Input data:
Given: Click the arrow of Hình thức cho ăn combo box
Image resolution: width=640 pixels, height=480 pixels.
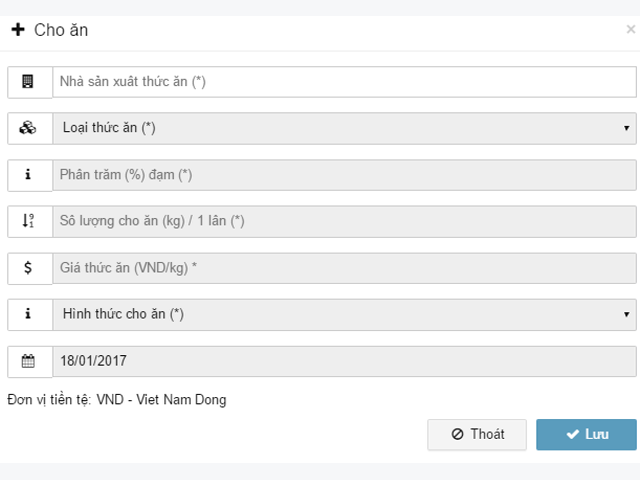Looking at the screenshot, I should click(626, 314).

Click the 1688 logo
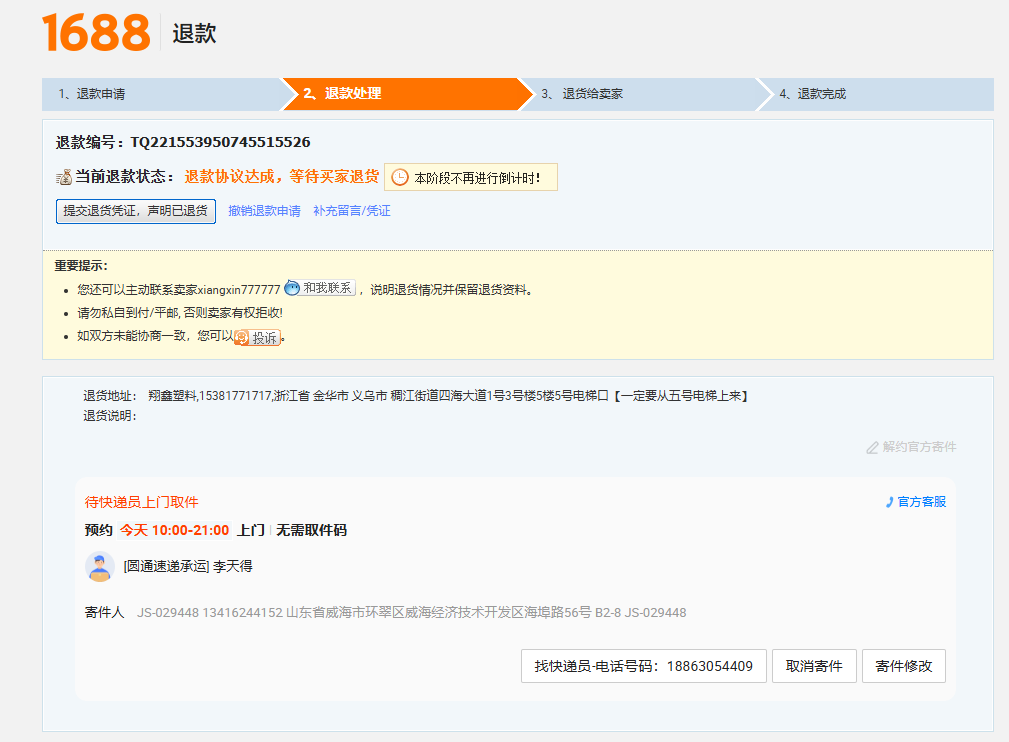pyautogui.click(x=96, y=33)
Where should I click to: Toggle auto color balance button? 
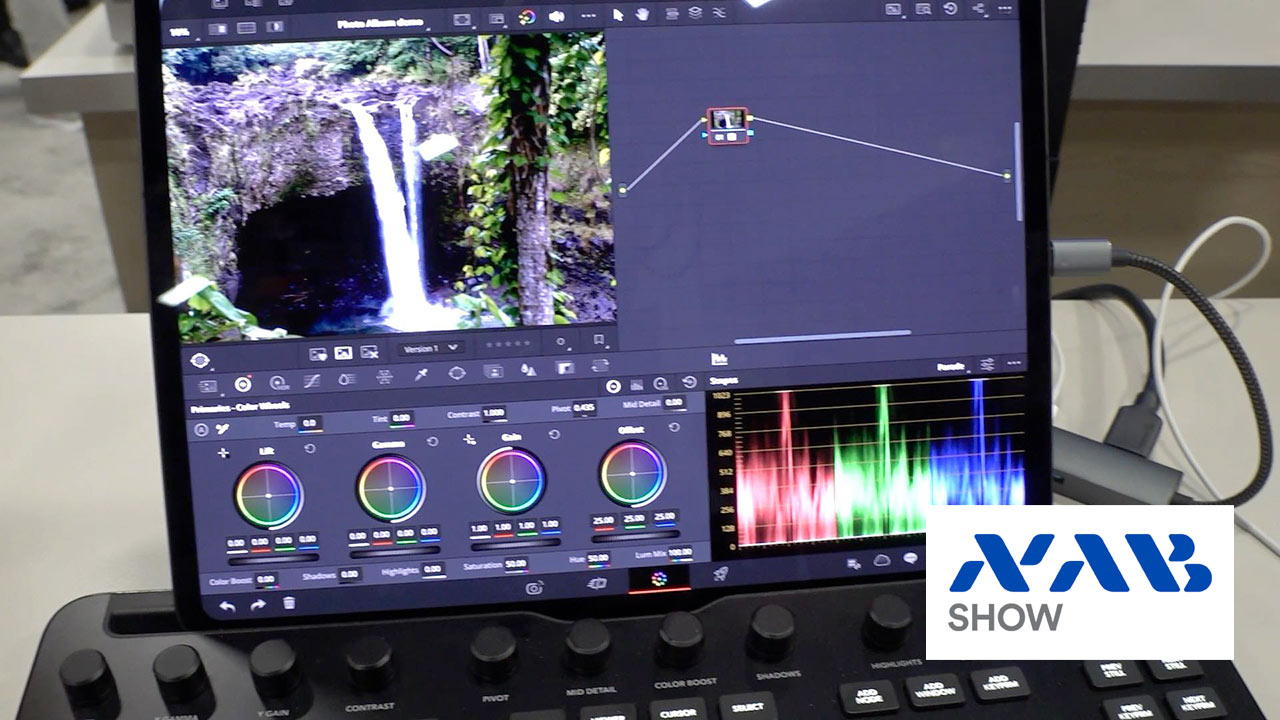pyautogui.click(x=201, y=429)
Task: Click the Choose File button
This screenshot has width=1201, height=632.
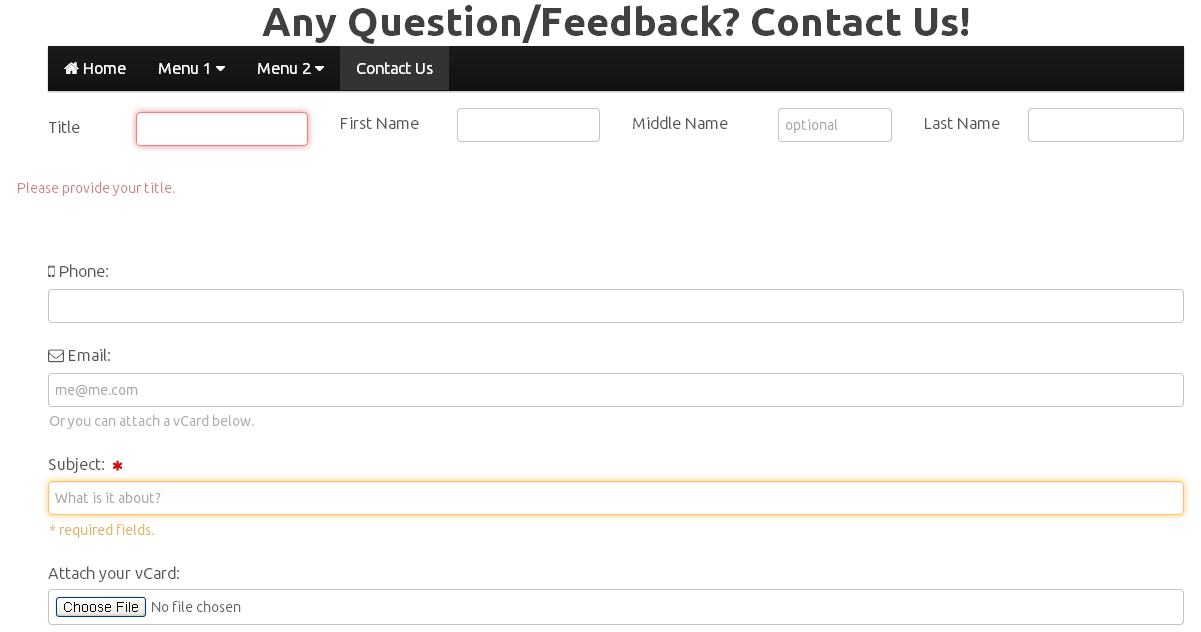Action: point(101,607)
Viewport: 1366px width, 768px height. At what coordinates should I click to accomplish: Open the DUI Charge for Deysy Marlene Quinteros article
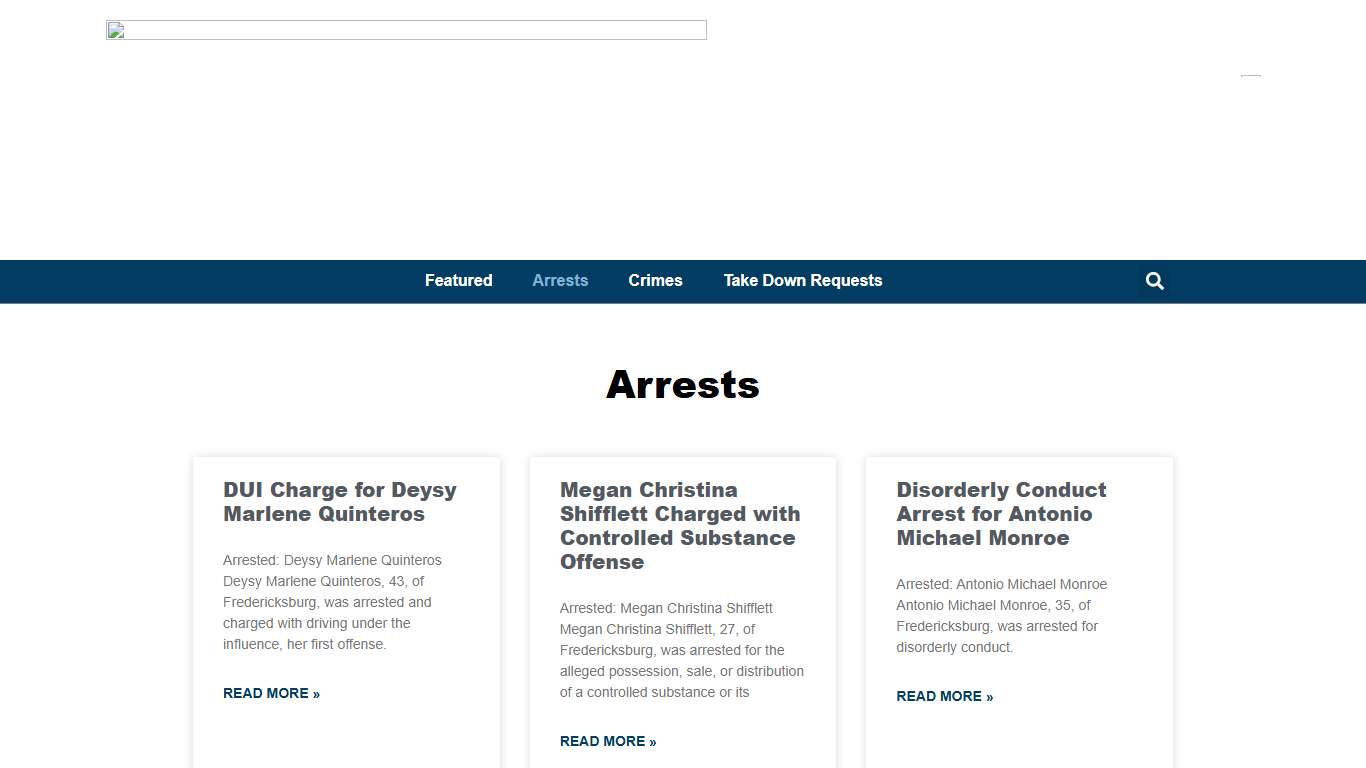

Exercise requirements:
Would you repeat the listing above exactly, minus the images?

Written solution:
Given: Click the arrow of Hình thức cho ăn combo box
Image resolution: width=640 pixels, height=480 pixels.
Looking at the screenshot, I should click(626, 314).

Click the 1688 logo
pyautogui.click(x=96, y=33)
Where should I click to: Toggle auto color balance button? 
pyautogui.click(x=201, y=429)
Task: Click the Choose File button
This screenshot has width=1201, height=632.
Action: point(101,607)
Viewport: 1366px width, 768px height. At what coordinates should I click to accomplish: Open the DUI Charge for Deysy Marlene Quinteros article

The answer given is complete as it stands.